As is evident, the company is not seeing near the struggle to juice traffic and sales at its restaurants as chains such as Darden Restaurants' (DRI -0.47%) Olive Garden and Red Lobster (Darden does see strength in its higher market assets). This is likely due to a combination of factors. For one thing, Ruth's Hospitality is a niche, high-end market business. Its two main assets are similar in operating style and attract a similar, business-oriented clientele. The latter is very important as it's a more insulated demographic than the middle market that Darden, DineEquity, Bloomin' Brands, and other similar companies share. A widespread economic downturn will surely hurt the company, but today's tepid consumer spending does not translate to the higher end that Ruth's Hospitality serves.

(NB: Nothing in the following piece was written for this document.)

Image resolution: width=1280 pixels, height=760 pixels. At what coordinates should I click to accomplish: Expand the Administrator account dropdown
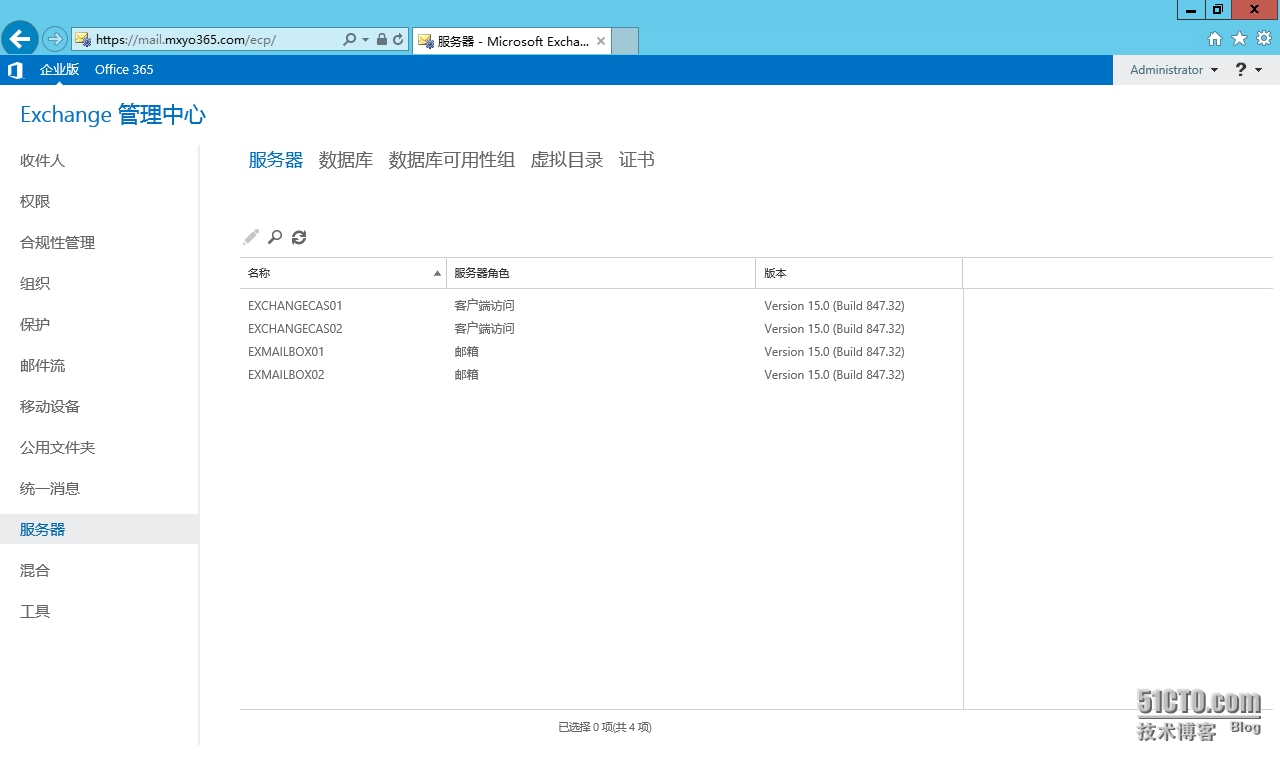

Adding to that, Ruth's Hospitality is a business focused intently on guest services and the overall experience of visiting one of the restaurants. Compared to the embattled Darden, which serves a wide array of food styles, demographics, and other variables, Ruth's management has a very clear, simple vision for what the company does, and that vision is executed well.
Going higher yet?
A high-growth industry outperformer would typically warrant the market's undivided and overly optimistic attention, but Ruth's Hospitality actually trades at reasonable levels considering its prospects. At roughly 16 times earnings and a trailing EV/EBITDA of 10.32 times, the company isn't expensive. Darden is not nearly in as good a shape and trades at 17.7 times earnings with an EV/EBITDA of 9.66 times. It does, however, pay a chunky 4.6% dividend.
Given Ruth's steady new store growth with its core Ruth's Chris property and its relatively sparkling balance sheet (just $19 million in debt with $10.5 million in cash), the company offers investors a very attractively priced growth stock. With a main course of capital appreciation and a side dish of growing dividend income, Ruth's Hospitality is looking tasty.